To address these challenges, Vouched has proposed a Know Your Agent framework and an Identity Extension for MCP. Drawing on principles from OAuth 2.0, this specification would enable durable, scoped authorizations tied to a session key that the agent presents when requesting permitted actions; clear identification of the agent’s own credentials, separate from the user’s identity; a reporting mechanism through which service providers submit structured feedback to an impartial rating authority.

This is MCPI, the identity extensions to Anthropic’s MCP protocol, a new identity layer from Vouched. In the presentation, Horadan expands on how MCPI fits into existing IAM and CIAM systems, and what role mDLs, EUDI and verifiable credentials play.

The presentation also launched into a demo, showing how it all would work conceptually, in an easier-to-parse visual flow.

 

Digital Identity Rights Framework

A paper offers a model designed to protect behavioral, biometric and personality-based digital likeness attributes to address the need as generative AI and its products become more widespread. The “Digital Identity Rights Framework” (DIRF) sets out a framework for digital identity protection and clone governance in agentic AI systems.

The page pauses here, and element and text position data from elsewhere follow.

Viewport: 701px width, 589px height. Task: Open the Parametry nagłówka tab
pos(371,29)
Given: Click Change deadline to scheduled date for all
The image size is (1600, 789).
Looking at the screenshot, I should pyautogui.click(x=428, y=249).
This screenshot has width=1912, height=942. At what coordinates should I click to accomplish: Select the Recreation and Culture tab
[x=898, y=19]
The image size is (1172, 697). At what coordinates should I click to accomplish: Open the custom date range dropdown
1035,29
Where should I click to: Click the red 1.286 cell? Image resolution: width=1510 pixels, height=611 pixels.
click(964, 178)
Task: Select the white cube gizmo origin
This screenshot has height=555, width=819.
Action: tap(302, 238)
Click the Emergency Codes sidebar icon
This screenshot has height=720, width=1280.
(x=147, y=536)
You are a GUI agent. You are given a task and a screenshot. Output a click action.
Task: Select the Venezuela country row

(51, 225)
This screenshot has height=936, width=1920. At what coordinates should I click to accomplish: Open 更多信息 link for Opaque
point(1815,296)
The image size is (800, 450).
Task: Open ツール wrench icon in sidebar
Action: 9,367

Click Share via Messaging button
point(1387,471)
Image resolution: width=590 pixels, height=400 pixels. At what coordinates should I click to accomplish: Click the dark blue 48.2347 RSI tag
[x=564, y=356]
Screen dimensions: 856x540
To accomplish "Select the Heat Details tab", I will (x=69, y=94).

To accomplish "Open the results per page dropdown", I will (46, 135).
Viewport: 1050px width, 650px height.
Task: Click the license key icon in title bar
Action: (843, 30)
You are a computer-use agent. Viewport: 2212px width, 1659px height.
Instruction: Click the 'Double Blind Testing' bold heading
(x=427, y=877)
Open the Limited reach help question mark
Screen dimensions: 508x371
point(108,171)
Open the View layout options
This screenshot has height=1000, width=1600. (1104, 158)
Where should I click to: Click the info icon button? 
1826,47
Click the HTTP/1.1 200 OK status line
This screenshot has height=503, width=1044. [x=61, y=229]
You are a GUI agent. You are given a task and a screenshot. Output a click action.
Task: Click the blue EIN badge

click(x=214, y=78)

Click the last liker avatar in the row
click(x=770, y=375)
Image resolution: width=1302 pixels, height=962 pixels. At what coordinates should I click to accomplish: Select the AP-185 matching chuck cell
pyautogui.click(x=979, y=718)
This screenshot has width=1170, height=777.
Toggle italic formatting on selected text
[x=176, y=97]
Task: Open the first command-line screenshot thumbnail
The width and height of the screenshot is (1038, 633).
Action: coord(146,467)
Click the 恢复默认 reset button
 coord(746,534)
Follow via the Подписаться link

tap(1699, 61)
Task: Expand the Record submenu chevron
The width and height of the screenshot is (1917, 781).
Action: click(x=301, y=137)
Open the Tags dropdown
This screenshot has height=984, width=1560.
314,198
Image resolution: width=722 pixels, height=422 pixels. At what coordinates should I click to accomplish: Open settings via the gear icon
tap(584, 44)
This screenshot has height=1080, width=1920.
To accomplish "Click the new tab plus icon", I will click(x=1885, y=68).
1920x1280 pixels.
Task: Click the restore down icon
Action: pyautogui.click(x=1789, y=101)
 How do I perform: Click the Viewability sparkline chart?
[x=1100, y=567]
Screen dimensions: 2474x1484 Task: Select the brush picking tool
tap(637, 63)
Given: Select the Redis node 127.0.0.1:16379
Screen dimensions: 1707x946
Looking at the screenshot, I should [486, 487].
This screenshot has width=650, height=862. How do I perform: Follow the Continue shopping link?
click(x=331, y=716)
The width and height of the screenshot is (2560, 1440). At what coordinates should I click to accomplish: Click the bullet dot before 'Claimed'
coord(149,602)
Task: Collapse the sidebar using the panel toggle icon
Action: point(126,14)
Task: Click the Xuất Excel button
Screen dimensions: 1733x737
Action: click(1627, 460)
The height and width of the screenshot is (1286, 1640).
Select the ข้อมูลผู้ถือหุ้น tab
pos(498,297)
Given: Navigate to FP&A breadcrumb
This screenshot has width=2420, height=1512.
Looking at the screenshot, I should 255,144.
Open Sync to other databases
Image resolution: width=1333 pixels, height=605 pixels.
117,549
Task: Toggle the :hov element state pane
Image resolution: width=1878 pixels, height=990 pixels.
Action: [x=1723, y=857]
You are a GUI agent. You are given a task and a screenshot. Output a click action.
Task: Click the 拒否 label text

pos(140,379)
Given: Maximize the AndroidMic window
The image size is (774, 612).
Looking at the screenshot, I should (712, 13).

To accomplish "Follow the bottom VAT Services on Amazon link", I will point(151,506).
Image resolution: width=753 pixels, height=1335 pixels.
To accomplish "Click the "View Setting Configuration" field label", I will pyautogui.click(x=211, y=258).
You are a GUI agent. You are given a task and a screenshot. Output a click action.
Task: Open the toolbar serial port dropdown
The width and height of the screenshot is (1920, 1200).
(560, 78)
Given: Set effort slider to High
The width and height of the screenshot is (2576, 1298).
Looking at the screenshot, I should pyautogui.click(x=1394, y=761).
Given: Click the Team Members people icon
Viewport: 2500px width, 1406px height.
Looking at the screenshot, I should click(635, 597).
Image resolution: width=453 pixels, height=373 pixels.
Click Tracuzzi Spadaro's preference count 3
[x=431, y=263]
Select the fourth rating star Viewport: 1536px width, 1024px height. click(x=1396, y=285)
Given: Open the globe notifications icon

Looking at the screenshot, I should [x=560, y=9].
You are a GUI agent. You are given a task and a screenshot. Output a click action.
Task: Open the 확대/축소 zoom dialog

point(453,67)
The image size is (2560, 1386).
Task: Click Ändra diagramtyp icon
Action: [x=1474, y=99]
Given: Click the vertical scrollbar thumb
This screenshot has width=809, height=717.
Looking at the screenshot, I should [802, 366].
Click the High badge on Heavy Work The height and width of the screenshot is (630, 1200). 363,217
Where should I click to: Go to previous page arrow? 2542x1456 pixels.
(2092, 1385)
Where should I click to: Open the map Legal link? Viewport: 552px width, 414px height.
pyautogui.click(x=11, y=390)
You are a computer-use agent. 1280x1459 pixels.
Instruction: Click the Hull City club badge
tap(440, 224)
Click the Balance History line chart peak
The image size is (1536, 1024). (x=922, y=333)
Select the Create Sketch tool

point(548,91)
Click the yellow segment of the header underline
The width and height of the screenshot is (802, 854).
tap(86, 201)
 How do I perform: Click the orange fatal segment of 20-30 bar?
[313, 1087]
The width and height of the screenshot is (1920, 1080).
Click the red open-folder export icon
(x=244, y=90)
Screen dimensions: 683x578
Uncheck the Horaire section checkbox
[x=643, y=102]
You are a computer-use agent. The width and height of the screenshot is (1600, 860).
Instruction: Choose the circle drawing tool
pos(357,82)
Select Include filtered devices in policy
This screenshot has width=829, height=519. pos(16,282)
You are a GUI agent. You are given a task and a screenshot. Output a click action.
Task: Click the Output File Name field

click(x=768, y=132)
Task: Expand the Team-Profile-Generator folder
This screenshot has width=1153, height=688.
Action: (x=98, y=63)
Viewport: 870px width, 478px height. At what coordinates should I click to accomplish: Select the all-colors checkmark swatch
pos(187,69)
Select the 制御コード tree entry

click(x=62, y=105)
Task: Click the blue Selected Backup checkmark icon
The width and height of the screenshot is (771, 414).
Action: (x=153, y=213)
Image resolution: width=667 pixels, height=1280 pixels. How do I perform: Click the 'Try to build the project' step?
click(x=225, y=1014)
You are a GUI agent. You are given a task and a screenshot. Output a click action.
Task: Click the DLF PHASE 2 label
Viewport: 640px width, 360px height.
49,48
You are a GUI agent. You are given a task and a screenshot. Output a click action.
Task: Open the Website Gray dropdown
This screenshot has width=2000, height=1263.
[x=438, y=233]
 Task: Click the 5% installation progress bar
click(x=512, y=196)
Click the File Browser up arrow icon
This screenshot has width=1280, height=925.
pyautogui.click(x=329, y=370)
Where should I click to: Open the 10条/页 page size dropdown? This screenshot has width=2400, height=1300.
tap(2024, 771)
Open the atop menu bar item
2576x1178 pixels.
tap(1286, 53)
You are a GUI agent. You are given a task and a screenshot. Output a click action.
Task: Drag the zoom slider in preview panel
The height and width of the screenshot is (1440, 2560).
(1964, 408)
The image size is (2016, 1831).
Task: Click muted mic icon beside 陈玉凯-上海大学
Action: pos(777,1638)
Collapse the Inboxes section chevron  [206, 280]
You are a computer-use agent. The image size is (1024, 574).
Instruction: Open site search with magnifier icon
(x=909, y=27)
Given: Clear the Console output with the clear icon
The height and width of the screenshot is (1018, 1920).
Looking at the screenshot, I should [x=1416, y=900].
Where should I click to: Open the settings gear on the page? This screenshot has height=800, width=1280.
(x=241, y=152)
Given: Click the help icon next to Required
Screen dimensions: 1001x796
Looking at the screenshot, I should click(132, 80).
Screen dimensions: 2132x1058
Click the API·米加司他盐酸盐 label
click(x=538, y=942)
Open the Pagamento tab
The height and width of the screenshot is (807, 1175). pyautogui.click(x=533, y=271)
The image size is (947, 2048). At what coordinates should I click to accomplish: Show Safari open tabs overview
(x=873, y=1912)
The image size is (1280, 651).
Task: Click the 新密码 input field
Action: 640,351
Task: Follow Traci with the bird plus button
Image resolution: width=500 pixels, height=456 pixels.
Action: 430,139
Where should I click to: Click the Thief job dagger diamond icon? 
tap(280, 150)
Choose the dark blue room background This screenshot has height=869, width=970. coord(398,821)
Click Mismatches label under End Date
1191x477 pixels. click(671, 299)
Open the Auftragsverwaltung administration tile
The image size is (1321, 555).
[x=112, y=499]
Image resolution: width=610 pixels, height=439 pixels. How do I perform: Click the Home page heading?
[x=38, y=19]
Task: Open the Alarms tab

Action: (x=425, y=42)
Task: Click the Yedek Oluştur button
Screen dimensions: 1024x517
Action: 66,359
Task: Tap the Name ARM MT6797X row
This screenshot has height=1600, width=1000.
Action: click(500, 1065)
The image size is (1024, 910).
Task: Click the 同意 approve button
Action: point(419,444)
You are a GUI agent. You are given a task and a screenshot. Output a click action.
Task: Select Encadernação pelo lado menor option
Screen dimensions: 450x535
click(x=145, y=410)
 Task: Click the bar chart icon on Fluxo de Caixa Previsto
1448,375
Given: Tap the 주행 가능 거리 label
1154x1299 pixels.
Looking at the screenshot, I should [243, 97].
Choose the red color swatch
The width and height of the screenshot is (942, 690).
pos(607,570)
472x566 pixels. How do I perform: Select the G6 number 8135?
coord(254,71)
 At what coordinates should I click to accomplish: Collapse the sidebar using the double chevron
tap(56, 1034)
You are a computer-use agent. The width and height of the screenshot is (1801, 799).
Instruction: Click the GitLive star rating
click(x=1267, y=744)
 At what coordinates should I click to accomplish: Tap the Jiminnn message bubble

It was formulated by a team of researchers from academia and companies including Nokia, Deloitte and J.P. Morgan.

Available on arxiv, the paper defines 63 enforceable identity-centric controls across nine domains, with each control categorized as legal, technical or hybrid, which the authors say enables flexible adoption in real-world AI systems. Domains such as identity consent, model training governance, traceability, memory drift and monetization enforcement help to protect individuals against unauthorized use, modeling and monetization of their digital identity.

Interestingly, the framework not only aims to protect human identity but actually improves AI system performance. According to evaluation, results appear to show that the DIRF framework “substantially enhances” LLM performance across metrics. While the specifics are somewhat technical, the end result supposedly achieves greater prompt reliability and execution stability.

The authors outline an implementation roadmap and how it can be operationalized in AI systems, as DIRF is compatible with AI security layers such as NIST AI RMF and OWASP LLM Top 10 among others.